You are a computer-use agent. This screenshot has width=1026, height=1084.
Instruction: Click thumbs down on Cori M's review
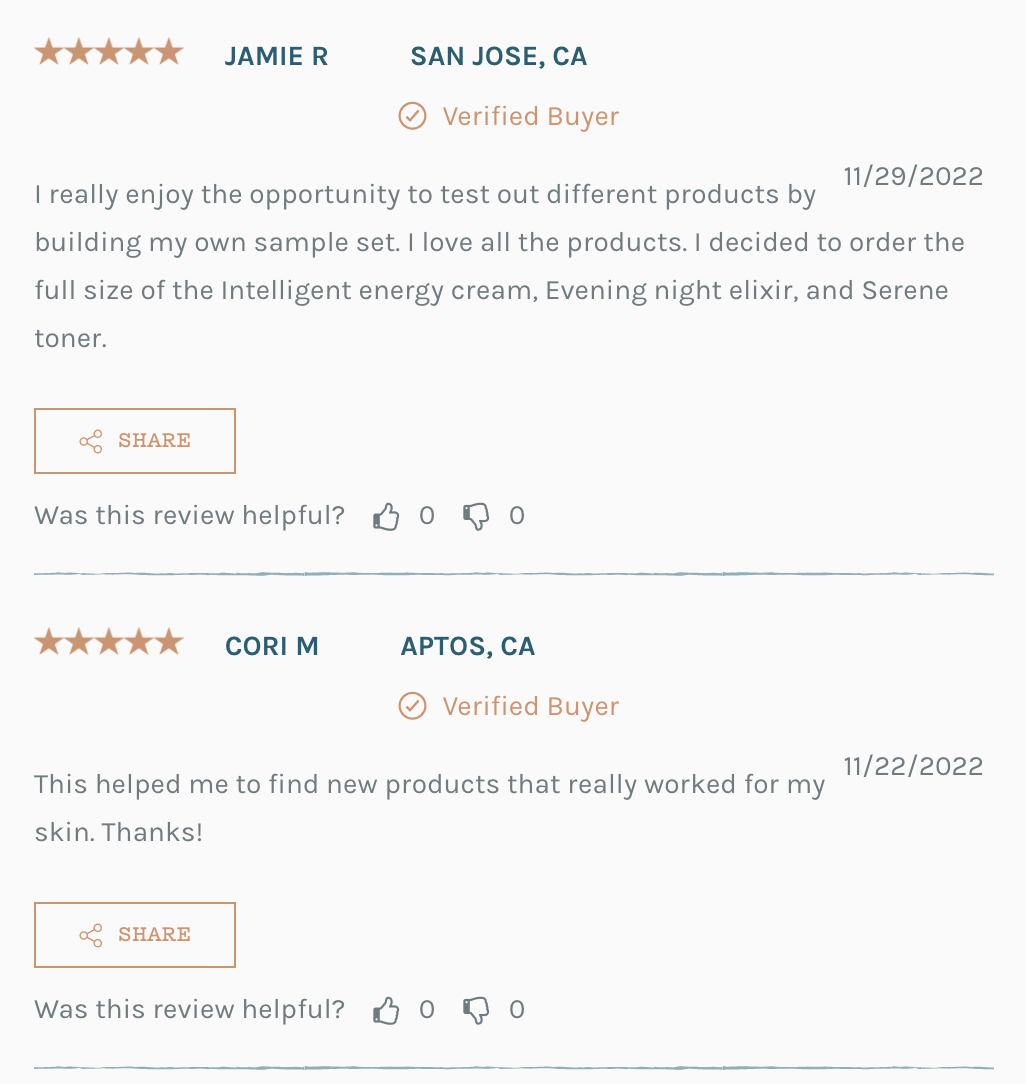pos(476,1011)
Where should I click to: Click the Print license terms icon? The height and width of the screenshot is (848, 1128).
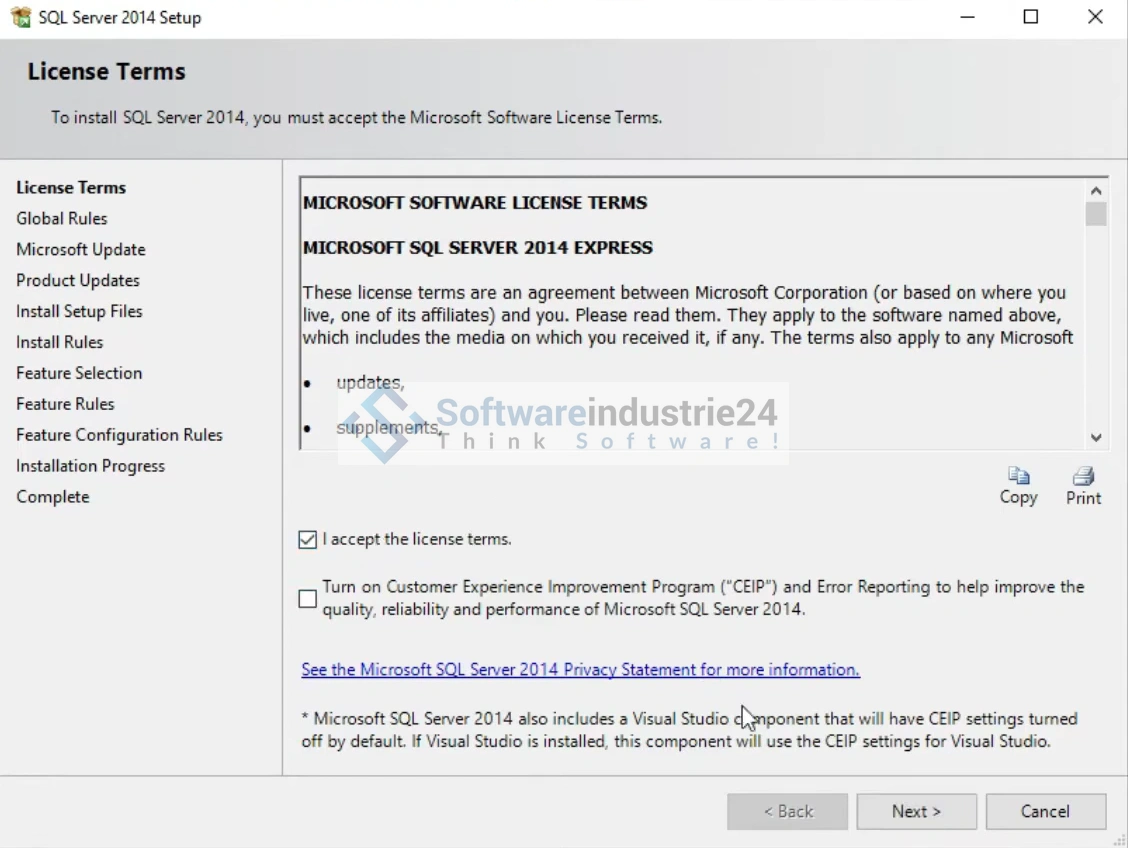1083,476
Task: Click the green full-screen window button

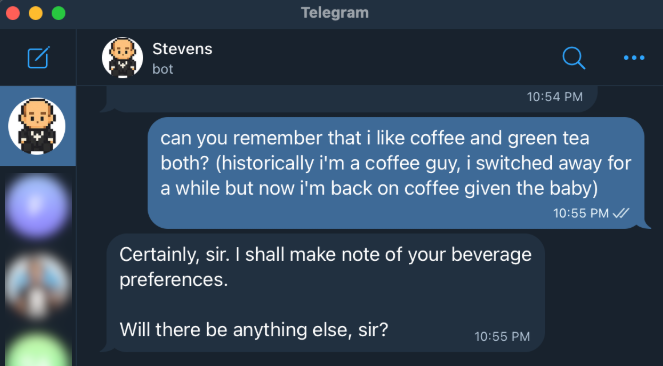Action: 59,13
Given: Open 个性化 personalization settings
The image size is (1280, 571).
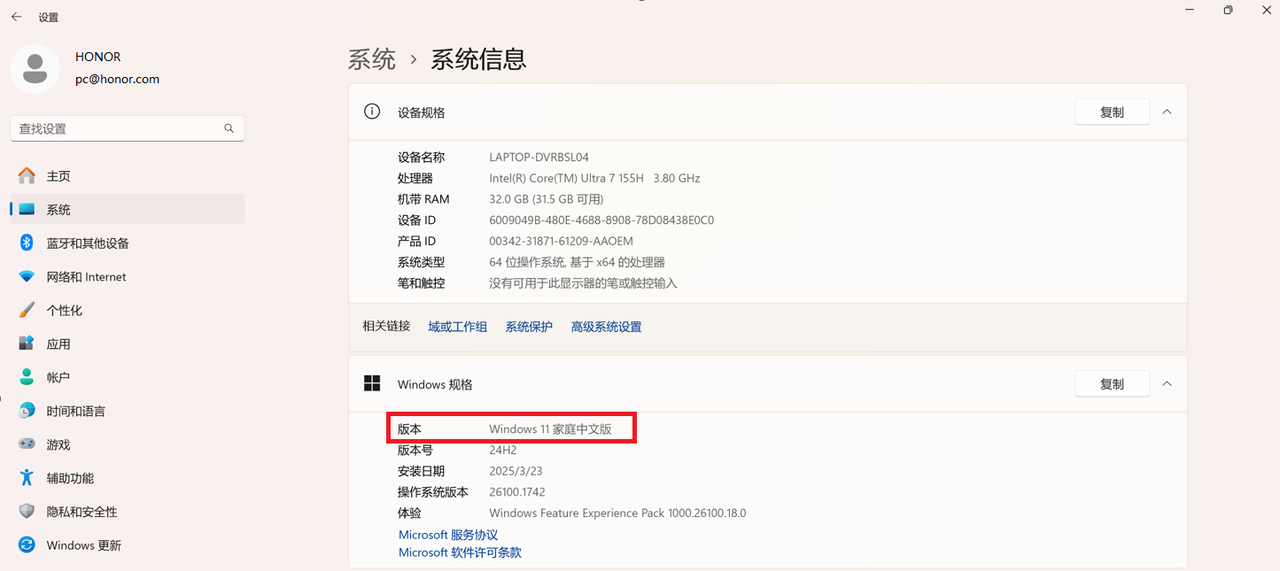Looking at the screenshot, I should 64,310.
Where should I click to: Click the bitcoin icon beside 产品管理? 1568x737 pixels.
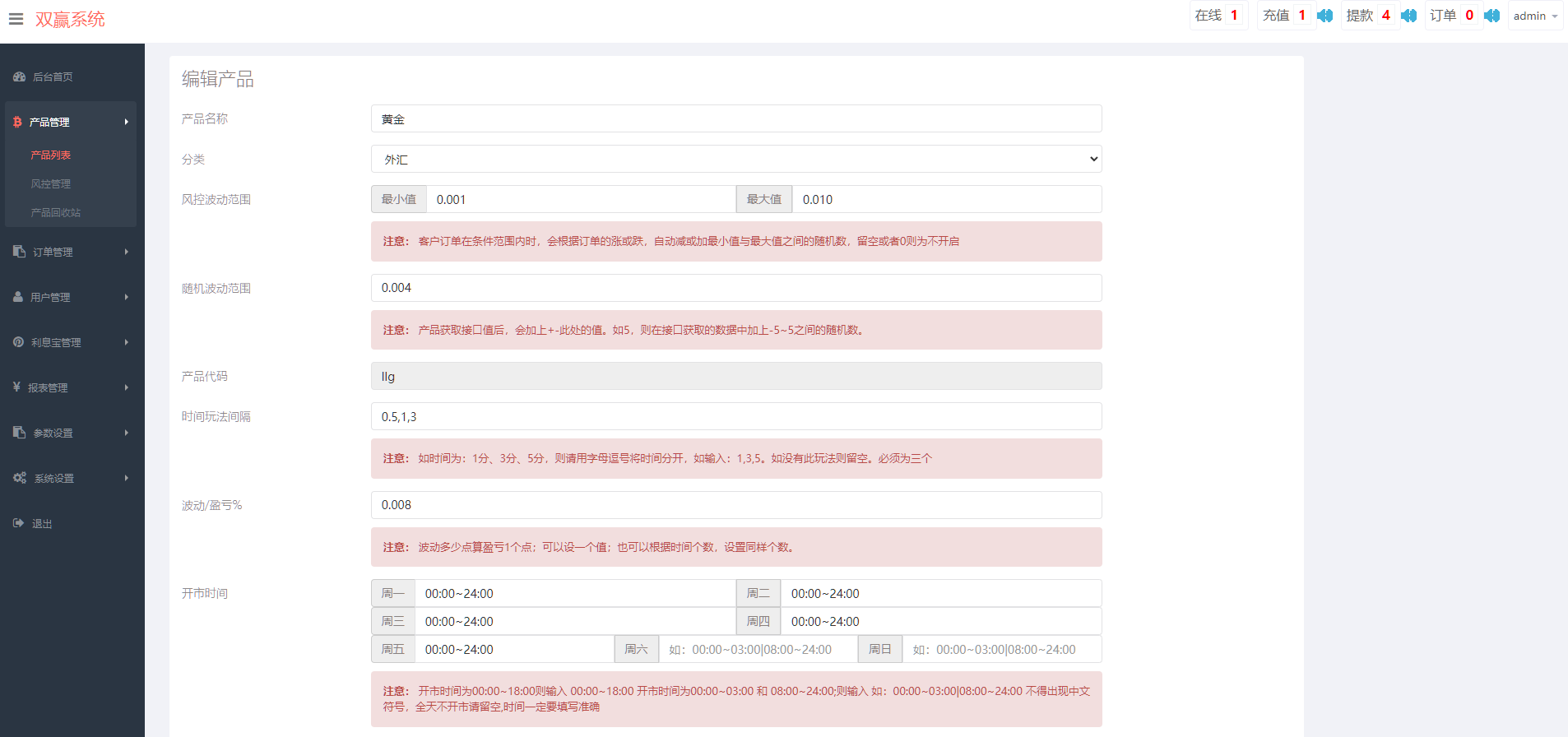pyautogui.click(x=17, y=122)
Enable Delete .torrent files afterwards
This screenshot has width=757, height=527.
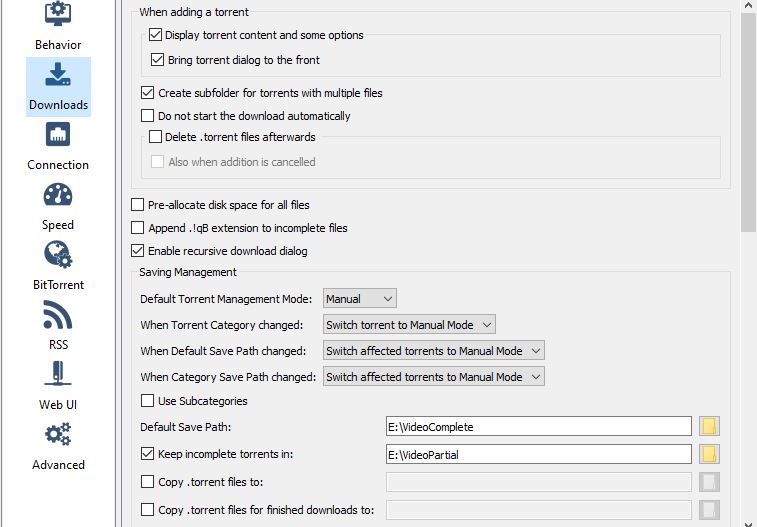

_ _ _ _

TASK INSTRUCTIONS => Copy every line of the data that holds the string "This".

SOLUTION =>
You are a computer-use agent. This screenshot has width=1026, height=1084.
This screenshot has width=757, height=527.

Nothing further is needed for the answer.